Scheme 1a displays the synthesis of our new TFPB–DHTH COF. The use of solvothermal conditions with TFPB–3CHO and DHTH in 1,4-dioxane and mesitylene (1 : 3, v/v), in the presence of a catalytic amount of acetic acid (6 M), produced TFPB–DHTH COF. Fourier transform infrared (FTIR) and solid state ¹³C nuclear magnetic resonance (NMR) spectroscopy verified the molecular structure of the TFPB–DHTH COF. The FTIR spectrum of DHTH featured a very broad signal in the range 3670–3307 cm⁻¹ for the vibrations of the OH groups, overlapped with signals at 3397 and 3307 cm⁻¹ for the vibrations of the hydrazide (NHNH₂) group, a signal at 1630 cm⁻¹ for the vibrations of the amide carbonyl (NHCO) group, and signals at 1613 and 1537 cm⁻¹ for the vibrations of aromatic (C=C) bonds [Fig. 1A(a) and Fig.

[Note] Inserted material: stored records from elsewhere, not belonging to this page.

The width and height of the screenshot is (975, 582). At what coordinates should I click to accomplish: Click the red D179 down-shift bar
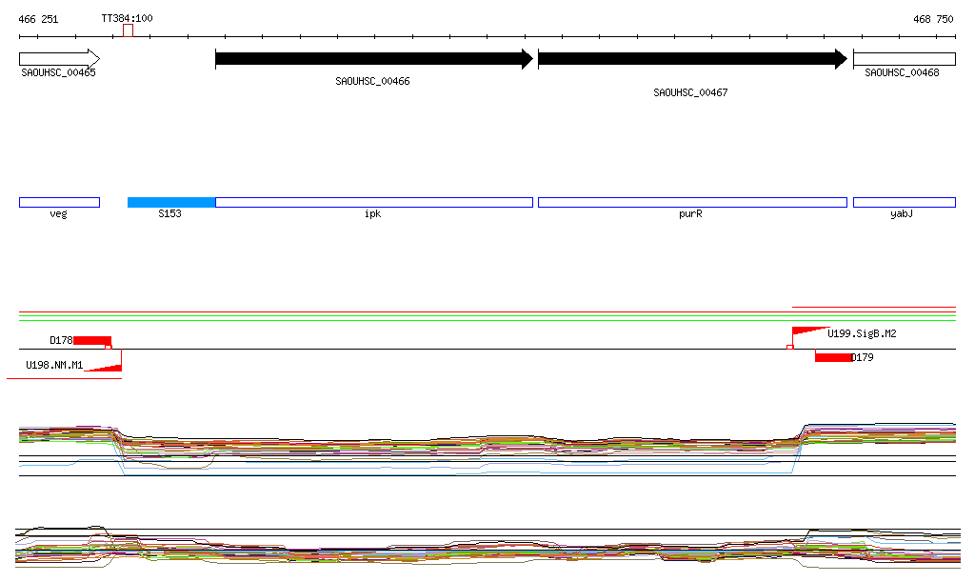point(833,357)
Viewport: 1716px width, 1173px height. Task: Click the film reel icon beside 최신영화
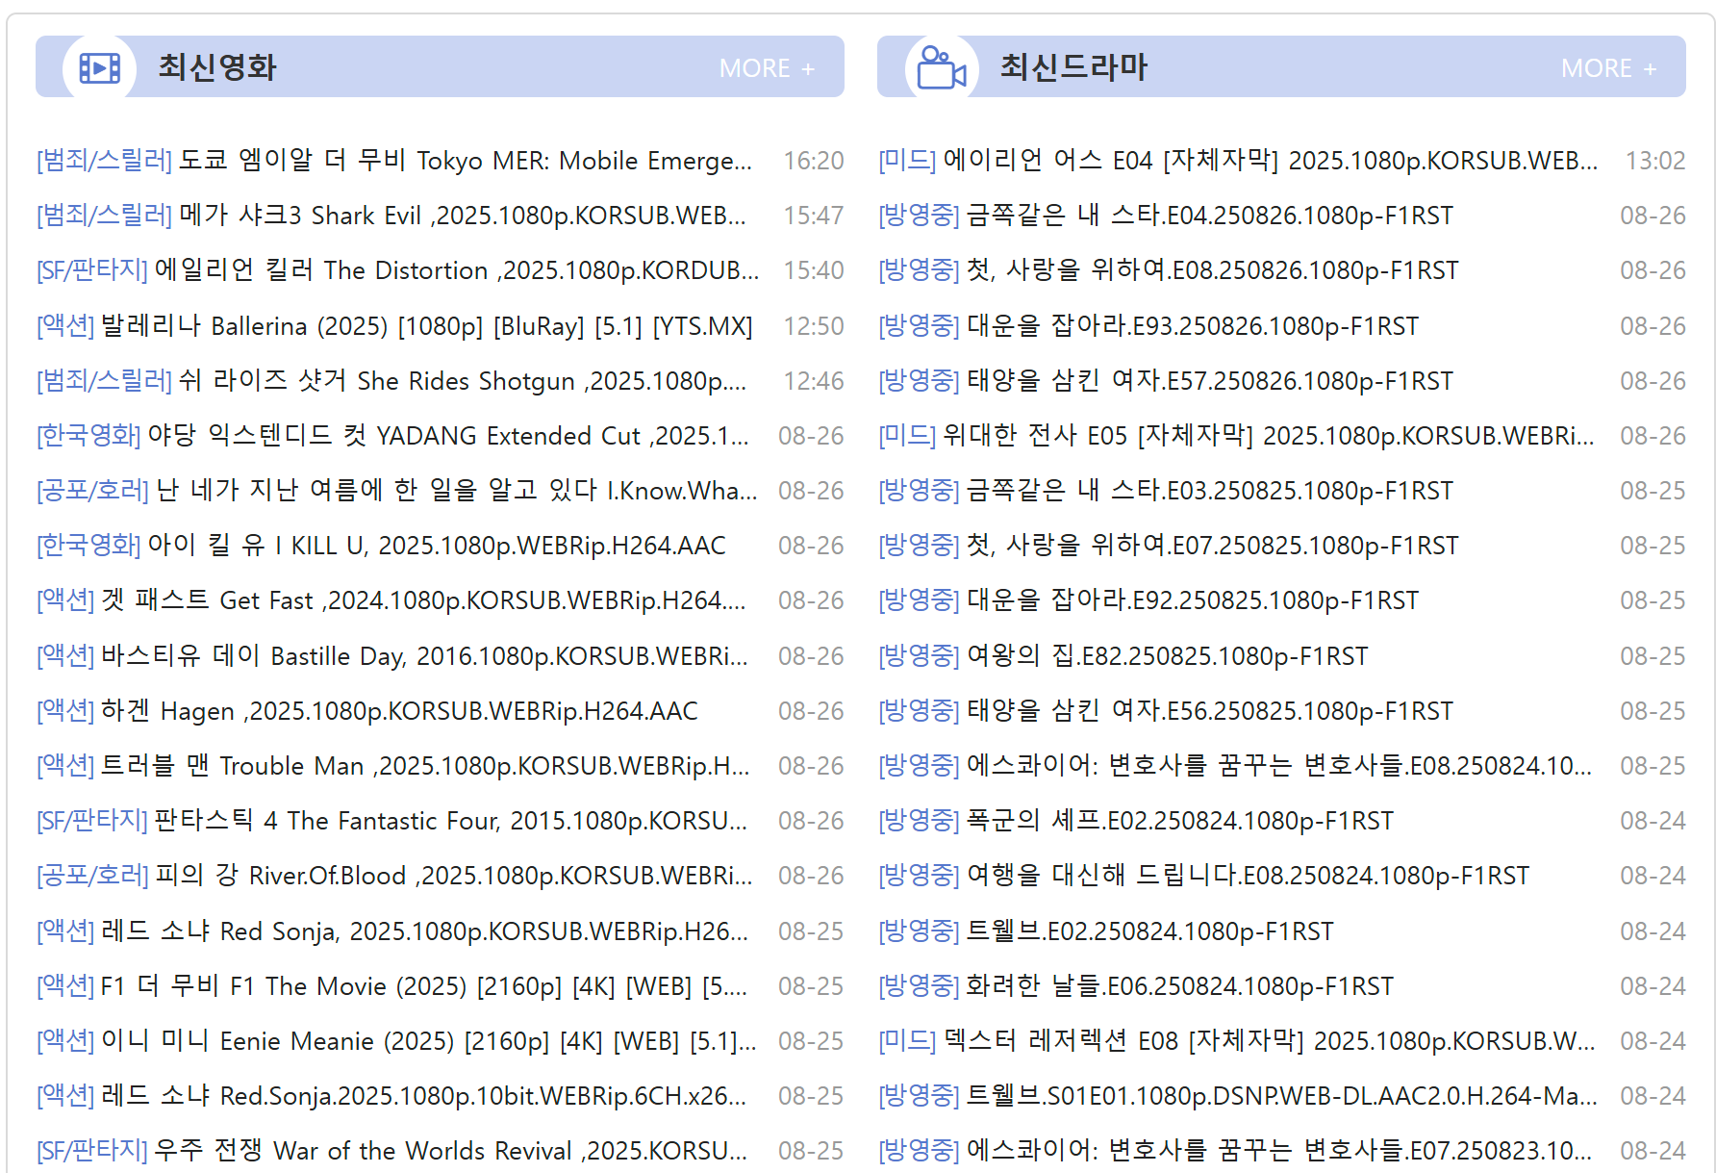pyautogui.click(x=99, y=68)
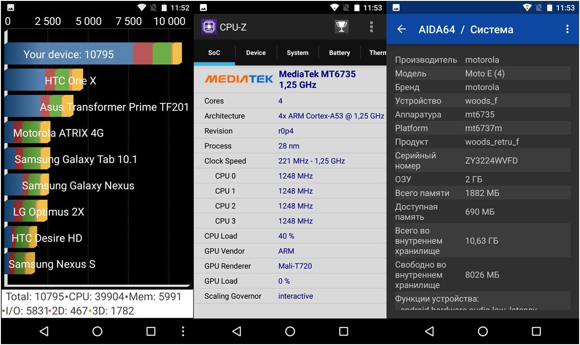The width and height of the screenshot is (580, 345).
Task: Open the benchmark screen's navigation bar overflow dots
Action: [183, 331]
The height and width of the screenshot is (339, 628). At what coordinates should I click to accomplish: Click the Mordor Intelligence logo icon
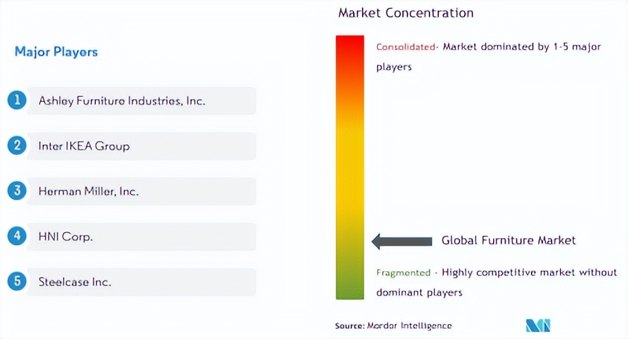pos(538,325)
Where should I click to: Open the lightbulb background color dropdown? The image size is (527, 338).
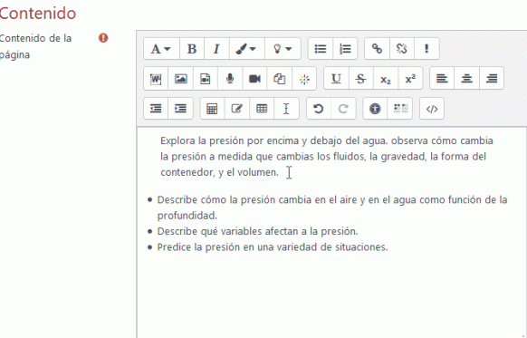click(283, 49)
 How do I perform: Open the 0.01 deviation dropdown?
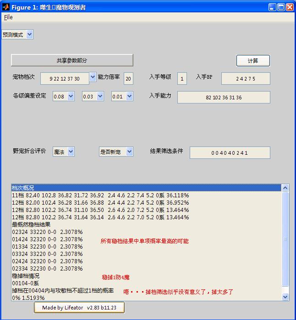pos(122,96)
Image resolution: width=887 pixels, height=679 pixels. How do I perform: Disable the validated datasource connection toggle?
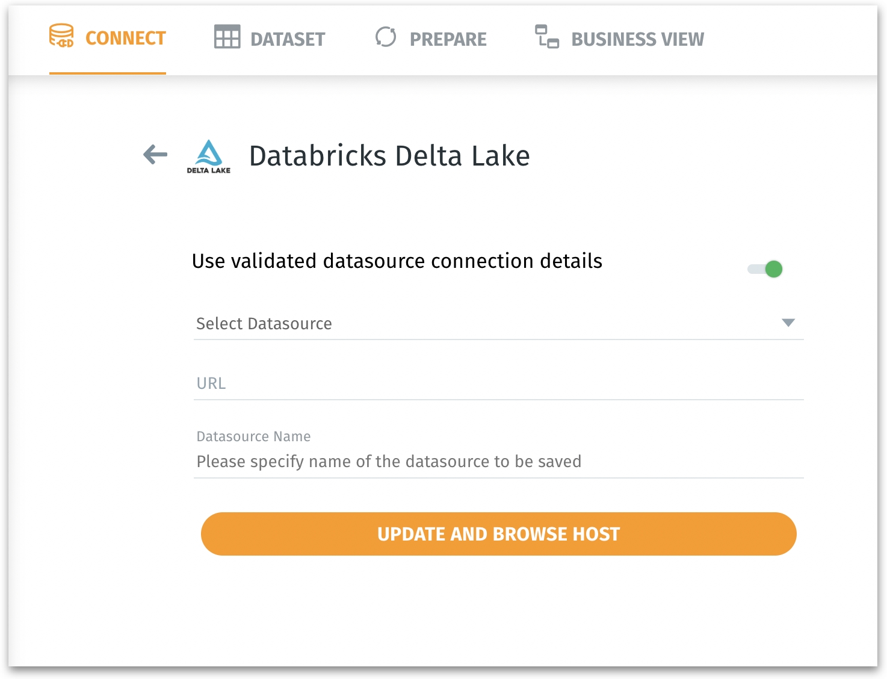pos(764,269)
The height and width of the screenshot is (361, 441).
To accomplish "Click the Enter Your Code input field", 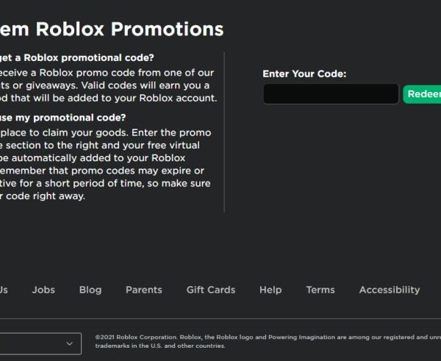I will [x=331, y=94].
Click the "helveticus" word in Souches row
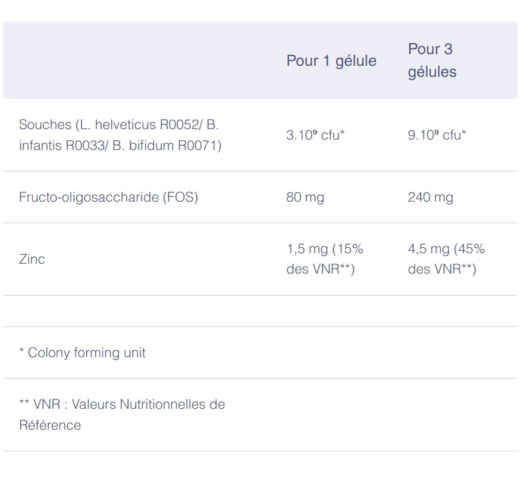 point(127,125)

S1, ESI†]. The FTIR spectrum of the triformyl monomer TFPB–3CHO featured signals at 3040, 2811, 2717, 1685, and 1605 cm⁻¹ for the vibrations of the aromatic C–H bonds, the Fermi double-resonance of the aldehydic C–H bonds, the aldehydic C=O bonds, and the aromatic groups, respectively [Fig. 1A(b) and Fig. S4, ESI†]. The FTIR spectrum of the TFPB–DHTH COF did not feature the signals of the aldehydic C–H bonds (at 2811 and 2717 cm⁻¹) nor the aldehydic C=O groups (at 1685 cm⁻¹) of TFPB–3CHO, nor the signals of the NHNH₂ groups (at 3397 and 3307 cm⁻¹) of DHTH, suggesting complete consumption of these monomers. Moreover, new signals appeared at 1644 and 1602 cm⁻¹ for the vibrations of the C=O and C=N groups, respectively, consistent with the formation of the acylhydrazone Schiff base (CONH–N=C) linkages and then the successful formation of the TFPB–DHTH COF [Fig. 1A(c)].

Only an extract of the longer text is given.